A tangled web


By Jonathan T. Clark, list candidate in South East Wales.

News that Ofgem (the energy regulator) has told energy firms they must offer simpler tariffs to help consumers compare prices is to be welcomed. Ofgem has also said that the "big six" suppliers should also face more competition, saying that it would force these firms to auction off up to a fifth of the electricity they generate, making room for new companies. Not to mention that Energy firms could be referred to the Competition Commission if they do not comply with the new system.

Now, of course, Ofgem launched a review of the energy market after claims were made that suppliers were making excessive profits. Certainly British Gas (earlier in the year) said operating profits had risen by 24% in 2010 to £742m. Back in November, Ofgem said that energy supplier's net profit margin per typical customer rose from £65 in September to £90 in November, which was a 38% rise. Interestingly enough, Ofgem also said that it had found evidence that the "big six" energy firms "have adjusted prices in response to rising costs more quickly than they reduced them when costs fell".

Factor in the possibility that Scottish Power, may face an investigation into its pricing regime and that this investigation is in addition to the ongoing Ofgem investigation into how British Gas, EDF Energy and Npower handle consumers' complaints. Not to mention that Ofgem is also still continuing to investigate allegations of misselling by EDF Energy, Npower, Scottish Power, and Scottish and Southern Energy and you may well draw the conclusion that the so called 'free market' in energy supply is joke that deliverers little save for fat profits for members of a self serving cozy energy cartel.

The problem is that any Ofgem investigation into questionable practices undertaken by the energy companies will not come close to the Conservative pre-election promise of a proper enquiry into the energy industry. Now oddly enough that pre-election pledge for an independent inquiry into the £25 billion-a-year energy industry (which has been repeatedly criticised with accusations of profiteering on electricity and gas) was quietly dropped by the Com Dem Coalition Government in August 2010, when no doubt when they hoped no one would notice.

Back in October 2009, the then Tory Energy Spokesman, Greg Clark has said that the "cartel" of the big 6 energy firms will be referred to the Competition Commission by an incoming Conservative Government. He also said that there was an unacceptable lag between the cost of wholesale gas prices and household energy bills - noting that customers were on average being charged some £74 pound too much for their energy per year. An 'independent' investigation in the Energy companies' refusal to pass on reductions in wholesale energy prices to customers was also mooted along with an overhaul the energy sector billing structure and charges.

Now don't get me wrong, this all sounded great, but, wasn't it a Conservative Government that was responsible for starting the whole sorry mess in the first place by privatising the energy market in the first place, throwing any rational energy pricing structure upon the whims of the alleged 'free market' by allowing the newly privatised energy companies to price gouge customers in the first place? So you may ask, why did it never happen? Well that was one reason may well be that the current shambles helps to feed the fat wallets of Tory chums in the City and the exchequer.
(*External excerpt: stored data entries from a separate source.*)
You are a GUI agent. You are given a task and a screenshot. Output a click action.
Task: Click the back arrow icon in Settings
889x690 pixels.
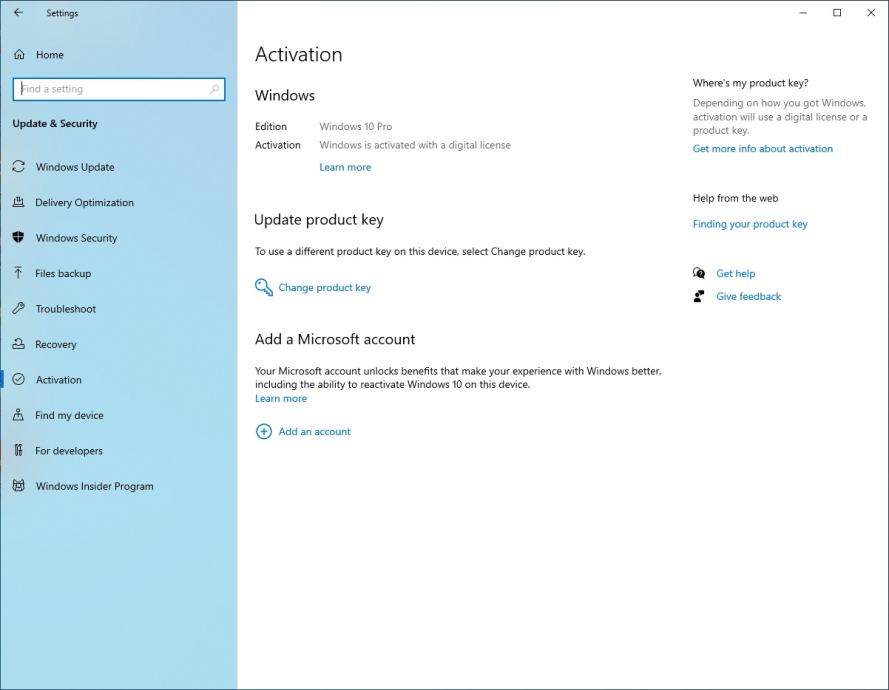(x=18, y=13)
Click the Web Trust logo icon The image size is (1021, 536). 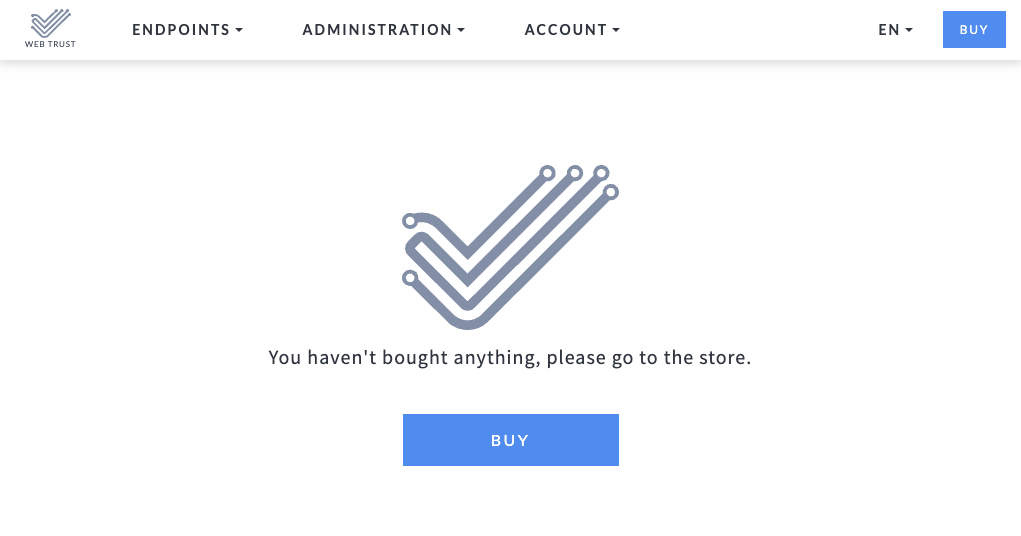[50, 22]
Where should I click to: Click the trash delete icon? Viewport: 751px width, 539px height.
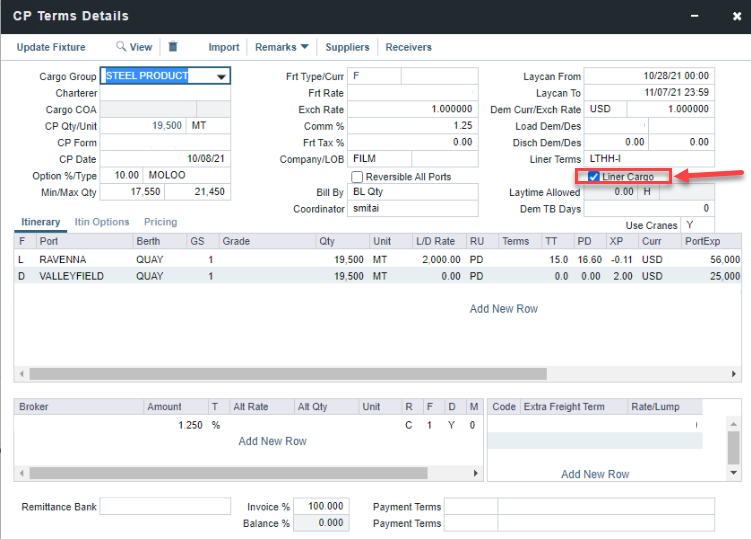[173, 47]
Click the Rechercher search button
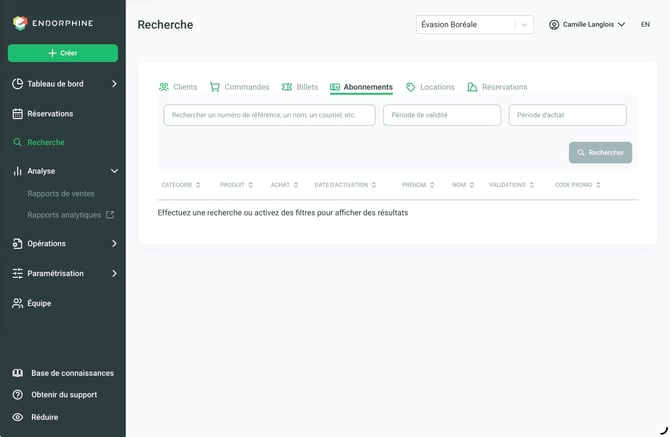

Its also worth noting the energy companies are busy gouge mining profits from their domestic customers. Back in February is was British Gas who's operating profits rose 24% in 2010 to £742m.This news, welcome to shareholders if no one else, two months after the UK utility announced a 7% rise in domestic energy bills, which it blamed on rising wholesale prices.

British Gas also said it had increased its number of customers by 267,000 during the year to 16 million. This helped parent company Centrica to achieve pre-tax profits of £2.8bn, with operating profits up 29% to £2.4 billion. Factor in continuing unrest in the Middle and near East which is leading to a rise in Oil Prices something which will also hit us at the pumps and elsewhere with increased food and energy costs and you would think that developing cheap sustainable safe secure energy would be pretty important.

This is more than important, it's the potential game changer and is far too important to be left to the profit chasing whims of an energy cartel. We need to seriously and actively pursue the development of sustainable, reliable and secure energy supplies here in Wales and elsewhere in the UK with a serious degree or urgency. What makes this interesting is that some of this energy can and should be community owned and community beneficial, something that could generate green energy and green jobs here in Wales.